Уильям сделал над собой усилие.
— Буду рад послушать. До свидания.
Когда они уже подплывали к крейсеру и его борт высился впереди, словно освещенный стальной занавес, коммандер вдруг хохотнул надтреснуто.
— Знаете, друзья, хоть все закончилось бесславно и не в нашу пользу, но есть и на нашей улице праздник. Всю жизнь — с тех самых пор, как я услышал о нем мальчишкой, — я мечтал побывать на острове Пасхи. Меня манили эти загадочные статуи. Я перечитал все написанные о нем книги. И вот теперь судьба неожиданно сама ведет меня туда.
— А с меня хватит, — заявил Рамсботтом устало. — Хочу домой. К черту все ваши острова, насмотрелся. Домой, и точка.
— Согласен, — кивнул Уильям.
Его вдруг захлестнула отчаянная ностальгия. До боли захотелось выбраться из этого мира грез и вновь очутиться на твердой бантингемской почве. Подавленный, он оглянулся на темную воду, где чернел кусок беззвездного ночного неба — остров Затерянный. Уильям всматривался изо всех сил, и награда не заставила себя ждать — в слабом лунном свете блеснули напоследок вершины скал.
Глава одиннадцатая
Остров Пасхи — все по домам
1
— Да-а, — пропыхтел Рамсботтом. — Я-то думал, на шхуне тяжко, а оказывается, это просто рай по сравнению с треклятым крейсером. Еще одна такая неделька, и от меня бы мокрое место осталось.

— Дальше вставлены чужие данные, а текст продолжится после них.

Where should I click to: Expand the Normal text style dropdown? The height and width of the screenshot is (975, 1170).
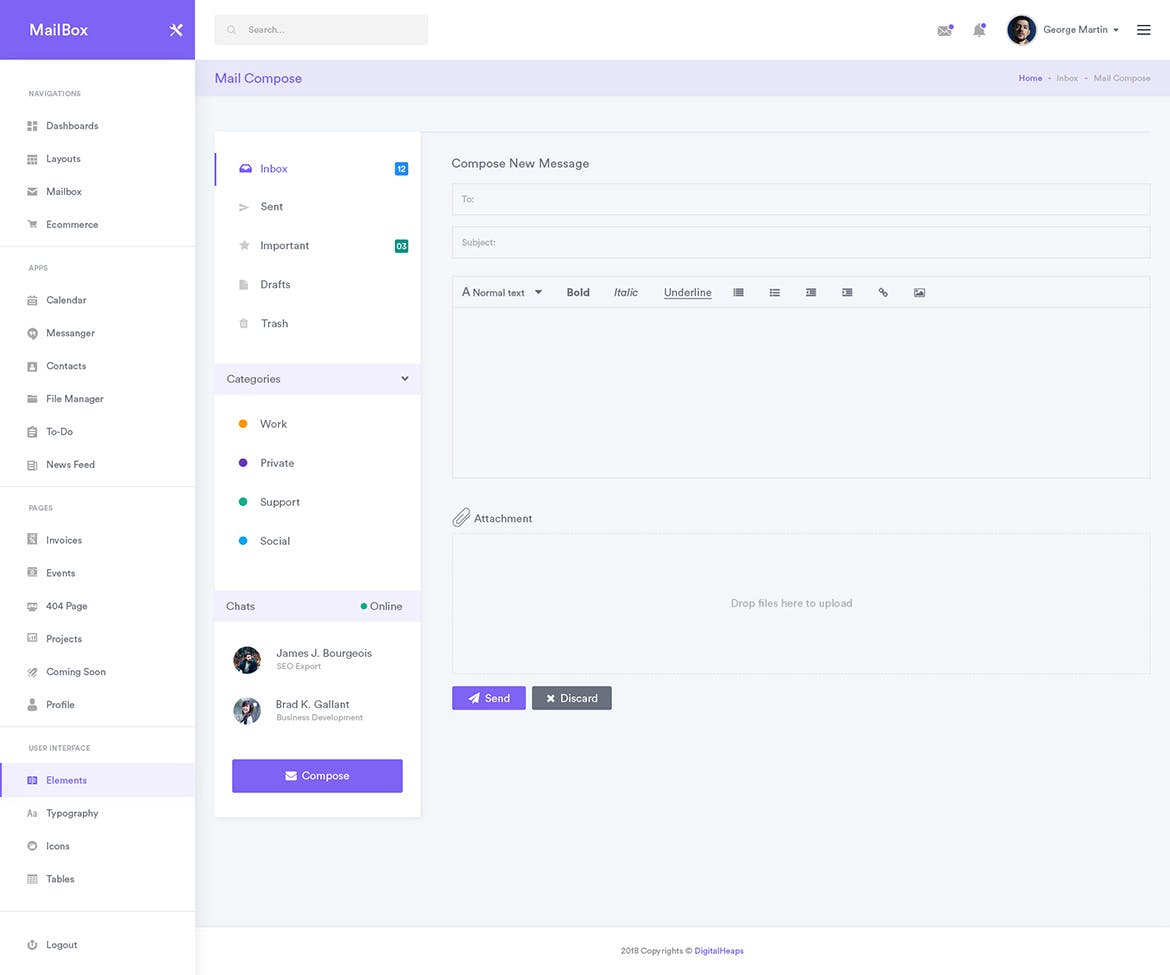pyautogui.click(x=500, y=292)
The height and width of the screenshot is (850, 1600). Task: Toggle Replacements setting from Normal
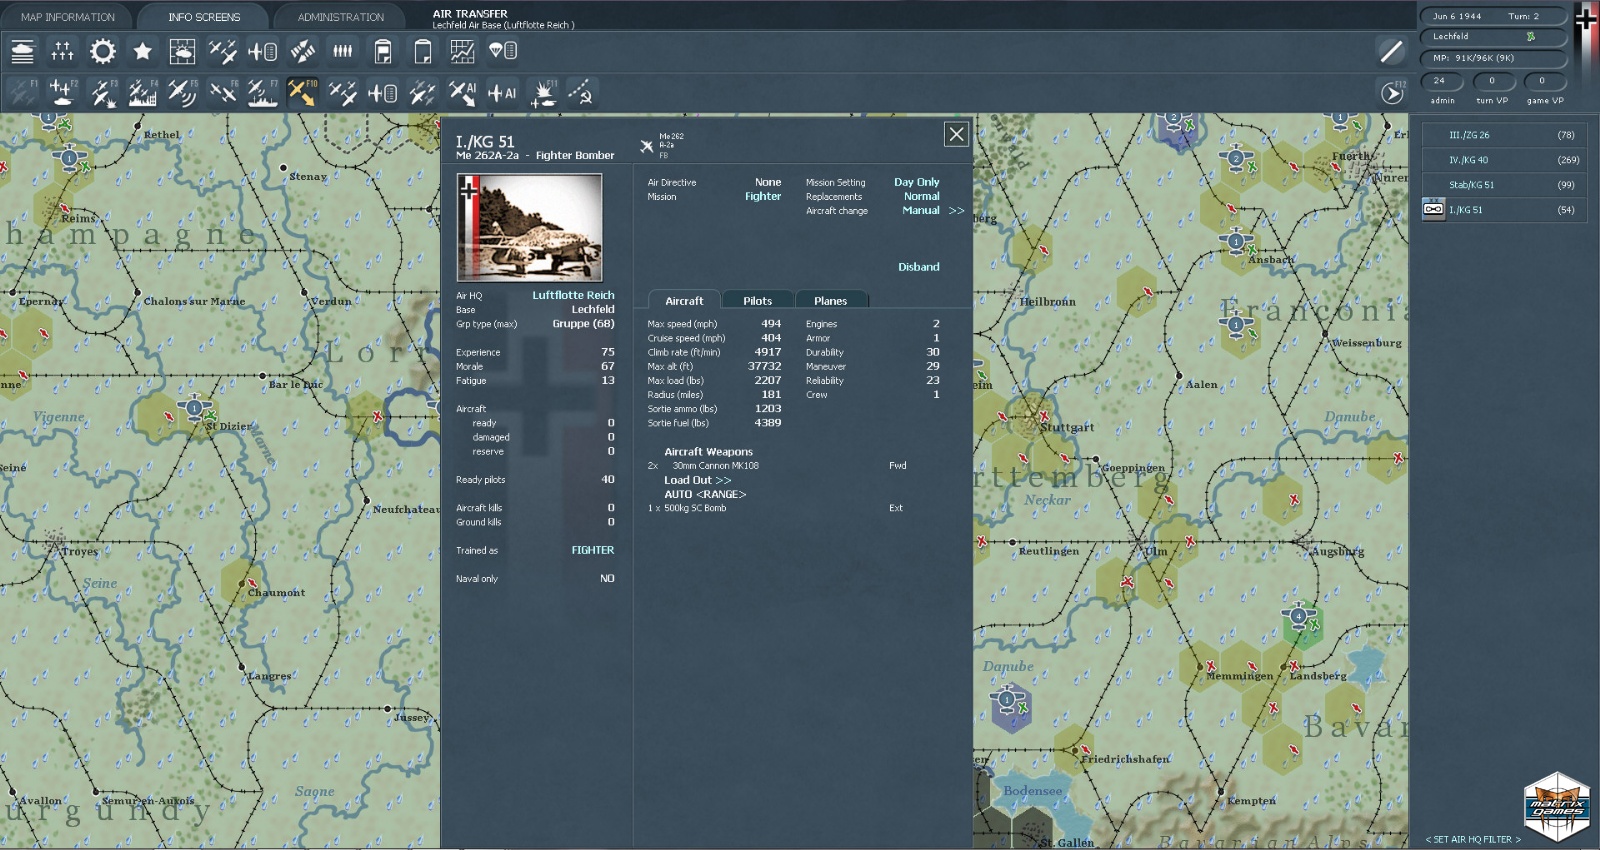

— Слава Богу, о неделе речь не идет, — успокоил его Уильям. — Завтра утром мы будем на рейде острова Пасхи, так что, возможно, уже через сутки сойдем на берег.
— Хотелось бы надеяться. Мне сейчас все равно куда, лишь бы на сушу. Подозреваю, что дряннее этого гнилого корыта человеческий разум еще ничего не изобрел. Это просто позор кораблестроения. Его качает, как пьяницу, даже на легкой ряби. Ходить по нему нельзя, а если встанешь, он тут же швырнет тебя куда попало. Здесь всегда либо адское пекло, либо ледник, либо дышать нечем, либо голову отрывает ветром. Хотя команда, надо признать, не так плоха, как я о них сперва думал…
— Они действительно молодцы, — подтвердил Уильям. — Даже тот толстяк, что смотрит волком, в последние день-два вроде бы потеплел.
— Да-да. Они неплохие. Но свою ржавую помесь мышеловки с сыроваркой пусть забирают куда подальше. Больше меня на крейсер — все равно чей — никто не загонит! Спасибо, конечно, что денег не берут, но я бы и сам уже приплатил, лишь бы сойти с этой посудины.
— Волна крепчает, — сообщил Уильям, который не сводил глаз с воды, кажется, половину своей жизни.
— Не говорите мне про море. Мне все равно, крепчает оно там или качает. Вот если начнет мельчать, тогда, пожалуй, уведомьте, это интереснее. Я его уже видеть не могу. Будь моя воля, сию же секунду пересел бы на поезд — трансамериканский или транссибирский, — чтобы за окнами всю дорогу одна сплошная земля. Если когда-нибудь застукаете Джонни Рамсботтома на приморской прогулочной набережной, даю официальное разрешение его оттуда пнуть. От одного этого плеска уже мутит. А вас?
— И меня. Сколько мы провели в океане в общей сложности?